Their huge appeal apparently smells like opportunity for crypto fraudsters in China. TFBC, a new cryptocurrency used to trade the band’s concert tickets and merchandise, among other things, took over Chinese social media over the weekend—before the band’s agency denied having anything to do with the initial coin offering (ICO), a funding method of issuing digital tokens often used by blockchain ventures. The anonymous developers of TFBC say on their website that they aim to build a blockchain-based membership system for the band’s fans.
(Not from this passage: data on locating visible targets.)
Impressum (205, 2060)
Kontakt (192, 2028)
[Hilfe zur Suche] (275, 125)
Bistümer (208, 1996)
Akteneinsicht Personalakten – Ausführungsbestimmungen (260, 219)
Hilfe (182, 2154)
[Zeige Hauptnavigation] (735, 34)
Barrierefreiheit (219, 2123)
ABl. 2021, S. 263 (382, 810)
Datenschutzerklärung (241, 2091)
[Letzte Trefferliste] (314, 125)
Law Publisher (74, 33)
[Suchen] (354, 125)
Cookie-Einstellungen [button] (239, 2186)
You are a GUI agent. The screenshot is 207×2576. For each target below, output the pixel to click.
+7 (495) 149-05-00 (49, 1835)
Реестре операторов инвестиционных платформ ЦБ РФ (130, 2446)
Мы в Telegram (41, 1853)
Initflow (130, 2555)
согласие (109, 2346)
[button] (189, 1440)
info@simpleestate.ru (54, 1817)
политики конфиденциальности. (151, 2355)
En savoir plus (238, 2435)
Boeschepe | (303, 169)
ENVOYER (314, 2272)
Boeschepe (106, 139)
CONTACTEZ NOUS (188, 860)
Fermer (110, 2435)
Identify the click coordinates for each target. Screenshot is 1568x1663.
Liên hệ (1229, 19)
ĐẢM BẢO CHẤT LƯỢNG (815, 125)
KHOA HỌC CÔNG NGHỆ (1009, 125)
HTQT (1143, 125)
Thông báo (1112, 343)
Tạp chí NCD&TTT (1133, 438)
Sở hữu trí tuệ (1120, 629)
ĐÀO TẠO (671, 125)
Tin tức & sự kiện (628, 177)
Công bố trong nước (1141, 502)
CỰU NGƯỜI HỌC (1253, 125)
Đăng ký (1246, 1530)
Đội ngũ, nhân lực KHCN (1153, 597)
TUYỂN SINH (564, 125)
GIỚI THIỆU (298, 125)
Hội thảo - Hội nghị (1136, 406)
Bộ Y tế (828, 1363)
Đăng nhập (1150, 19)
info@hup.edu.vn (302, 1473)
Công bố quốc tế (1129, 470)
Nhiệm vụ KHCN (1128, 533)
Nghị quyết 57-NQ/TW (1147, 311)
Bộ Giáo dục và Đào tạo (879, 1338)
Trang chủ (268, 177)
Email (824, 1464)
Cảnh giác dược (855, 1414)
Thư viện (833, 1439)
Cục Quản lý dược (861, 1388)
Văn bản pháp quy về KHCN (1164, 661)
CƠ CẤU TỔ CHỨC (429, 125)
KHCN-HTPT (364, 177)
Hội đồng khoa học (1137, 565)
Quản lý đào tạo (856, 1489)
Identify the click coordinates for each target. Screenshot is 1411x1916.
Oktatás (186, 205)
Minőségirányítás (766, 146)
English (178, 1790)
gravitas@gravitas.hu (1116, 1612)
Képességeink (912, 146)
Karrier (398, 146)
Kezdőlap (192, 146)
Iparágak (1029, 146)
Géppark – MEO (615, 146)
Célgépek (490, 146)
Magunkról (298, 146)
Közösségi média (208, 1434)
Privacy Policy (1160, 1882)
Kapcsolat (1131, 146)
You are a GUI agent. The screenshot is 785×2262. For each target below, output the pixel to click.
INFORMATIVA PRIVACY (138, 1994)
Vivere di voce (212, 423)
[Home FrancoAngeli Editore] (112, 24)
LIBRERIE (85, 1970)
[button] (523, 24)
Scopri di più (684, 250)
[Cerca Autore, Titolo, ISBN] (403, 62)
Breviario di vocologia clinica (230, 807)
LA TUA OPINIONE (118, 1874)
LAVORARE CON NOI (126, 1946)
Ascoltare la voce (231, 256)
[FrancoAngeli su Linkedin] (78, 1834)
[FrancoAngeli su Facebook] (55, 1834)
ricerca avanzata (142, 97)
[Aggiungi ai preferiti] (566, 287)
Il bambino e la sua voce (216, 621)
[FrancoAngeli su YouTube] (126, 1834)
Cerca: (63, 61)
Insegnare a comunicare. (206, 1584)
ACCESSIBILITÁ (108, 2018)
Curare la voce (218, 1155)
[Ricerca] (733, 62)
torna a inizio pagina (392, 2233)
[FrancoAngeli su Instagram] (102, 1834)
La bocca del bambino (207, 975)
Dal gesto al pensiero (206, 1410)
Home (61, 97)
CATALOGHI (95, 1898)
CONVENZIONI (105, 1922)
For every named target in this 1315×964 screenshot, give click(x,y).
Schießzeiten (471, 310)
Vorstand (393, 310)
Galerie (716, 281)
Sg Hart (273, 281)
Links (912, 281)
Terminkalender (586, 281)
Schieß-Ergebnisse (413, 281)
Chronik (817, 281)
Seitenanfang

TFBOYS has never authorized any organization to issue TFBC, which is likely related to illegal fundraising, wrote Time Fengjun Entertainment on Saturday (Feb. 10) in a Weibo statement (link in Chinese). The Beijing-based agency added that the claim that 60% of TFBC are reserved for the three group members is “purely fake,” and the company reserves the right to take legal action against whoever is behind the project.

The developers behind TFBC didn’t immediately respond to a request for comment.

A screenshot from TFBC’s website.
A screenshot from TFBC’s website.

According to its website, TFBC is “the world’s first blockchain-based fandom token.” It is based on the ethereum network and has a finite supply of 59,993,157 coins—the sum of the three idols’ birth dates. The issuer of the ICO gives away 10,000 TFBC for free each day for the first 30 days of its offering, or investors can buy 3,000 TFBC with one ethereum token, which is currently valued at around $800. So far more than 19,800 fans have obtained over 4.5 million TFBC tokens through the two methods. That means they have spent at least $1.2 million on buying the tokens, if the numbers on the website are to be trusted.

Amid fears of financial chaos, Beijing banned ICOs in September and then shut down all local crypto exchanges, but many shady ICO projects are still finding ways to reach Chinese retail investors. Earlier this month, state media reported that the government decided to block access to any crypto and ICO-related website to anyone within mainland China’s borders.